Pyridine adducts of arylbismuth(III) halides
Abstract
A range of bismuth trihalide and arylbismuth(III) halide complexes with pyridine ligands has been prepared and structurally characterised. The complex [BiI3(py)3] (py = pyridine) is octahedral with the iodide and pyridine ligands arranged in a mer configuration. A seven-co-ordinate complex [BiCl3(py)4] is also described. The compounds [BiCl2Ph(4-Mepy)2] (4-Mepy = 4-methylpyridine), [BiBr2Ph(4-Mepy)2], [BiBr2Ph(4-Butpy)2] (4-Butpy = 4-tert-butylpyridine) and [BiI2Ph(4-Butpy)2] all have a five-co-ordinate, square-based pyramidal bismuth centre in which the phenyl group occupies the apical position with two trans halides and two trans pyridine ligands residing in the basal plane. In the solid state these moieties are dimerised through a pair of weak asymmetric halide bridging interactions. The complexes [BiBr2Ph(py)2] and [BiI2Ph(4-Mepy)2] have similar monomeric units but in the former case these are weakly associated into polymeric chains rather than dimers whereas, for the latter, dimers are formed through a single bridging iodide. In the structure of the ionic compound [4-ButpyH][BiCl3Ph(4-Butpy)] the [BiCl3Ph(4-Butpy)]– anion is monomeric with a square-based pyramidal structure in which the phenyl group is in an apical site whilst the three chlorides and 4-Butpy ligand occupy the basal positions.
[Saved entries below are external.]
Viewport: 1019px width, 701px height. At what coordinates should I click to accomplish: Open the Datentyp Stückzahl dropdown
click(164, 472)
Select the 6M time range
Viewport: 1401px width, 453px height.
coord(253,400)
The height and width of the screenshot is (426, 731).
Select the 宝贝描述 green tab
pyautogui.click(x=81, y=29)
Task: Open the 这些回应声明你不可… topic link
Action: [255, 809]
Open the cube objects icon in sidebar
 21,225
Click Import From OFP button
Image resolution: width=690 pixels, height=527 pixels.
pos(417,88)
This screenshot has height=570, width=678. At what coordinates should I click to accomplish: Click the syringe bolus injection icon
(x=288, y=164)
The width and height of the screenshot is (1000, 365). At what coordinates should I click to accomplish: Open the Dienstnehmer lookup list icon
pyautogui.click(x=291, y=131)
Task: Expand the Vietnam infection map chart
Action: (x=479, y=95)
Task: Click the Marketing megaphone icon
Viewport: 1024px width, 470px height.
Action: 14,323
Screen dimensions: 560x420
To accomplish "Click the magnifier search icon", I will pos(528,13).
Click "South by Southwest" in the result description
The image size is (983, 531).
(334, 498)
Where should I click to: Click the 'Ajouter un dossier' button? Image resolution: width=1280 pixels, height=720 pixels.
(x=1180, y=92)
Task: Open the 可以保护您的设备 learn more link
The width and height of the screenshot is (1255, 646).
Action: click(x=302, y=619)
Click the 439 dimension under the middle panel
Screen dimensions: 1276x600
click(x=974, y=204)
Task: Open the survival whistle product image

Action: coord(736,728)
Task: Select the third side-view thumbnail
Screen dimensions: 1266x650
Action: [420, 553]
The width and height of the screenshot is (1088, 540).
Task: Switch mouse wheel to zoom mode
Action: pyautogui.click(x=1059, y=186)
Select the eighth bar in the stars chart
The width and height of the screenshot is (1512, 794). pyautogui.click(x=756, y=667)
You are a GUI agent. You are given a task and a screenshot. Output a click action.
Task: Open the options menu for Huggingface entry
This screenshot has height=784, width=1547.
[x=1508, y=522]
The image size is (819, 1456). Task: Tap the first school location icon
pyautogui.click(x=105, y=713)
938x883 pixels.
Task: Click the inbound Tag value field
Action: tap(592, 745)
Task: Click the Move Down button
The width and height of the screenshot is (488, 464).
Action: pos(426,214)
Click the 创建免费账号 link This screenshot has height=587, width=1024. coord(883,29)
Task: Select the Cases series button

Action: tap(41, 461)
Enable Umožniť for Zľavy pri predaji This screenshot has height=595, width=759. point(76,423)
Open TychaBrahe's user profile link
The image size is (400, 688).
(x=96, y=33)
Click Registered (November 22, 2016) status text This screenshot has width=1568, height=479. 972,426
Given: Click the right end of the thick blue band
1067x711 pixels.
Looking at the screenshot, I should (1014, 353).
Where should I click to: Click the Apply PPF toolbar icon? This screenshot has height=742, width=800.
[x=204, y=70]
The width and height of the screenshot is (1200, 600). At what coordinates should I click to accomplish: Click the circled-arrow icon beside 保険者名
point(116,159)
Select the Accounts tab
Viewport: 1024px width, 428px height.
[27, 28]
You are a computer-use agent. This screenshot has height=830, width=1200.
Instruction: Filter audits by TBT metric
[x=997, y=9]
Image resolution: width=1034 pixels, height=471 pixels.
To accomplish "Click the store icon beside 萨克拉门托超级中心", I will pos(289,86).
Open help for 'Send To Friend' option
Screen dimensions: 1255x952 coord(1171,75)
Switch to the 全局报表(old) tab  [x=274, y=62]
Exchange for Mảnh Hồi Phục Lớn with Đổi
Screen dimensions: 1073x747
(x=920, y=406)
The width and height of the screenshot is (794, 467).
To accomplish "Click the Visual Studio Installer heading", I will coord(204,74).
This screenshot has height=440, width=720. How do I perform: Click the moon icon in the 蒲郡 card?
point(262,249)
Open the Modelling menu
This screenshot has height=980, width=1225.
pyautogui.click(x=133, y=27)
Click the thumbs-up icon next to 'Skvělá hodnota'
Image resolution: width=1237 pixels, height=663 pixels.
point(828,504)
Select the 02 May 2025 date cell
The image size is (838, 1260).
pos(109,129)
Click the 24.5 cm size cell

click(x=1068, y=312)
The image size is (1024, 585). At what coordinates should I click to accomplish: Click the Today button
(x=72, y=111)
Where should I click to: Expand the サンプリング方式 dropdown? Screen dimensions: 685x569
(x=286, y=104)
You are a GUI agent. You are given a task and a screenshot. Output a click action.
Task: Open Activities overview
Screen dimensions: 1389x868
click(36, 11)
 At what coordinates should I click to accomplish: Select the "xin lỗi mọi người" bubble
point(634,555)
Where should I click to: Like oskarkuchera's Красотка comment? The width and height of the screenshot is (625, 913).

An example of a diphenylbismuth halide complex is seen in the structure of [BiIPh2(4-Mepy)], the monomeric unit of which contains a four-co-ordinate bismuth centre with a geometry based on an equatorially vacant trigonal bipyramid in which the two phenyl groups are equatorial and the iodide and 4-methylpyridine ligand are axial. A weak association into polymeric chains occurs through long Bi· · ·I interactions approximately trans to one phenyl group. All compounds are discussed in terms of their structure and bonding and compared with related materials previously characterised.